Thursday, January 21, 2016 - 3:00pm
209 W. Eighteenth Ave. (EA), Room 170
Modeling Preferential Recruitment for Respondent-Driven Sampling
Katherine McLaughlin, University of California, Los Angeles
Respondent-driven sampling (RDS) is a network sampling methodology used worldwide to sample key populations at high risk for HIV/AIDS who are not typically reachable by conventional sampling techniques. In RDS, study participants recruit members of their social network to enroll, resulting in a sampling mechanism that is unknown to researchers. Current estimators for RDS data require many assumptions about the sampling process. A common assumption is that recruiters choose people from their network uniformly at random to participate in the study. However, in practice people likely recruit preferentially based on covariates such as age, race, or frequency of interaction.

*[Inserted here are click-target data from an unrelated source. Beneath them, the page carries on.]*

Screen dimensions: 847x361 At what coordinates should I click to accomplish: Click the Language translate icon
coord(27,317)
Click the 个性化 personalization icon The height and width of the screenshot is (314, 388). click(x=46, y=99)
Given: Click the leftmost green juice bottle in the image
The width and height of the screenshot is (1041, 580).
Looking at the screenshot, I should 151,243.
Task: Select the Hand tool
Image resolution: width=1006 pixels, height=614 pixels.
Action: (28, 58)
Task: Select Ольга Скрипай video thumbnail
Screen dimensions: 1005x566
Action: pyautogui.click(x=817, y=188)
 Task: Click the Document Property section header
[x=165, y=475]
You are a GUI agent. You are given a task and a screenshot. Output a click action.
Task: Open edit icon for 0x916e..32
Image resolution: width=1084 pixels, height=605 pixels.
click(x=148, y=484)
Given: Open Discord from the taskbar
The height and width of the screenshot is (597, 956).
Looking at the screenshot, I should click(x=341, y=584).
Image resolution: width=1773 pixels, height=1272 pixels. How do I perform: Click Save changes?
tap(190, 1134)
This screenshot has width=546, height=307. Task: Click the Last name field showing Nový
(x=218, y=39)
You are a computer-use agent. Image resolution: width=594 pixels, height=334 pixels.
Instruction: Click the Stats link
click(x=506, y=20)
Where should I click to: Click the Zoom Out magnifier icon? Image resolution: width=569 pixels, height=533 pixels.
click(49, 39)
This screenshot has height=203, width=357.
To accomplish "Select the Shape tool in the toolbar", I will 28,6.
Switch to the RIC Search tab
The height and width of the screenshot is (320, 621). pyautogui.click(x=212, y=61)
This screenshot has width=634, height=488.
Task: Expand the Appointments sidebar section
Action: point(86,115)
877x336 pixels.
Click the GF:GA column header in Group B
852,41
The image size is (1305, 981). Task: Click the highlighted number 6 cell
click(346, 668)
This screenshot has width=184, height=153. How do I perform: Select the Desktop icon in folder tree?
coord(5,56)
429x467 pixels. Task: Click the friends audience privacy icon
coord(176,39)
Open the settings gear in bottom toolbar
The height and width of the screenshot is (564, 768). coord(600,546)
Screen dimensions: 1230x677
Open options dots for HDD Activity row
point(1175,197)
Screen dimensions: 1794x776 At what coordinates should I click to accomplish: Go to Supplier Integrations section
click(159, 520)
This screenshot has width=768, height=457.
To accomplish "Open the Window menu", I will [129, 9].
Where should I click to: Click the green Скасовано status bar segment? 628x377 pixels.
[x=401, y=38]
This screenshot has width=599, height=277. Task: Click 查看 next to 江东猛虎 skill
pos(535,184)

In this talk, I present a sequential two-sided rational-choice framework to model preferential recruitment. At each wave of recruitment, each recruiter has a utility for selecting each peer, and simultaneously each peer has a utility for being recruited by each recruiter. People in the network make choices that maximize their utility. I model the unobserved utilities as functions of observable nodal or dyadic covariates plus unobserved heterogeneities. I develop inference for this model within a Bayesian framework by approximating the posterior distribution of the preference coefficients via Markov chain Monte Carlo (MCMC). The algorithm is a form of constrained Metropolis-Hastings. My framework results in a tractable generative model for the RDS sampling mechanism. This greatly enhances both design-based and model-based inference.